COMPITO DA SVOLGERE: Prosegui l'articolo sulle minacce al candidato sindaco di Bronte, riprendendo subito dopo l'ultima frase riportata.

═════ BRANO SELEZIONATO

Un incontro urgente con il Prefetto. Le minacce al candidato sindaco Davide Russo creano tensione a Bronte dove potrebbe intervenire il Comitato per l’Ordine e la Sicurezza

 

Bronte diventa il Bronx. Non ci sono regole, né civiltà, ma minacce anonime.

Parole intimidatorie scritte nero su bianco su missive lasciate nella buca delle lettere che pesano come macigni su chi ha avuto l’idea di voler partecipare ad una competizione elettorale. 

Davide Russo, 42 anni, candidato sindaco per il Movimento 5 Stelle al comune di Bronte sta vivendo momenti difficili.

Davide Russo si è trasformato per alcuni in un candidato “scomodo”.

L’escalation delle minacce ha portato alla reazione da parte dei senatori Michele Giarrusso e Nunzia Catalfo giunti ieri a Bronte per partecipare ad un corteo di solidarietà organizzato insieme ad alcuni attivisti del movimento. Una passeggiata in città per far comprendere che nulla può fermare la candidatura di Davide Russo.

══════════
═════ ELENCO DEI DATI

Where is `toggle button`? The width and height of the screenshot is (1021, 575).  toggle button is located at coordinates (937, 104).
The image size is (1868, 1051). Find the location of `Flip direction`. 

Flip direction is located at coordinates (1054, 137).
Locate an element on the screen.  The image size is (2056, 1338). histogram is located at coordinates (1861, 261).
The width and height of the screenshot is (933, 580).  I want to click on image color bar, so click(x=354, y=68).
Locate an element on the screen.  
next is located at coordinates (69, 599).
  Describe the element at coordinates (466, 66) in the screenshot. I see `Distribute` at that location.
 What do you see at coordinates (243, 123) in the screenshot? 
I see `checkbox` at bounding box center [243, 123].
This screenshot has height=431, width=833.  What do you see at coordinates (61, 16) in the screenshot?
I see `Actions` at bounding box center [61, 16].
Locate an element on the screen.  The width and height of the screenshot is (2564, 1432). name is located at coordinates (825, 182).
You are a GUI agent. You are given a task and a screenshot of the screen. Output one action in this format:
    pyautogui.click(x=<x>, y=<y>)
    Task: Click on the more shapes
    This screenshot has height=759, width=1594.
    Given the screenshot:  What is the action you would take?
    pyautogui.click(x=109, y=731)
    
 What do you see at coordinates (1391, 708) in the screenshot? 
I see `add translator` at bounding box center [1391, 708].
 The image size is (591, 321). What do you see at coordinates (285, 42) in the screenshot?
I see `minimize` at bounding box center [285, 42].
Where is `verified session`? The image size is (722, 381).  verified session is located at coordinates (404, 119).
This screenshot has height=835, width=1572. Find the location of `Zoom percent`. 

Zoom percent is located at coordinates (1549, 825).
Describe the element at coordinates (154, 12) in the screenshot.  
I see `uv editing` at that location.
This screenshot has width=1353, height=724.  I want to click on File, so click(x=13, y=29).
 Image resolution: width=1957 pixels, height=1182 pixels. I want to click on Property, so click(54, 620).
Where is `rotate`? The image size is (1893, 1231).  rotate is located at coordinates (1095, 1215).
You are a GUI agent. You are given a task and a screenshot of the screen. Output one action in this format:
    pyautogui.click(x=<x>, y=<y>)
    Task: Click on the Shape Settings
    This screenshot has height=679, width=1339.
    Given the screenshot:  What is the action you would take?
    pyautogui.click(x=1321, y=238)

══════════

RISPOSTA AL COMPITO:
Oggi i senatori hanno ottenuto un incontro urgente con il Prefetto di Catania per cercare di porre fine a questo clima di terrore.

“Alle 11 abbiamo ottenuto un incontro con il Prefetto, al quale parteciperà anche il capo della Tenenza della Guardia di Finanza di Bronte Alfredo Meli” – spiega il senatore Giarrusso che ha anche allertato il Ministro degli Interni.

Il Senatore Giarrusso spiega come il clima pesante che si vive a Bronte abbia trasformato questa campagna elettorale in una lotta prima di tutto per la legalità.

Bronte è un paese in cui per anni l’abitudine ha inghiottito i cittadini,dove hanno sempre governato gli stessi personaggi per molto tempo e il cambiamento potrebbe a volte anche spaventare.

Per Davide Russo tutto è cominciato con degli avvertimenti “regalati” attraverso dei consigli. Pillole in salute: “chi te lo fa fare, lascia perdere” e poi ancora minacce sul lavoro.

Russo è un esperto di sviluppo locale, ha ricoperto ruoli di coordinamento a livello nazionale ed internazionale per le politiche del lavoro, nella formazione, nell’imprenditoria e nel sociale ancora una volta: “chi te lo fa fare, hai il tuo lavoro, vuoi smettere di lavorare?, lascia perdere”.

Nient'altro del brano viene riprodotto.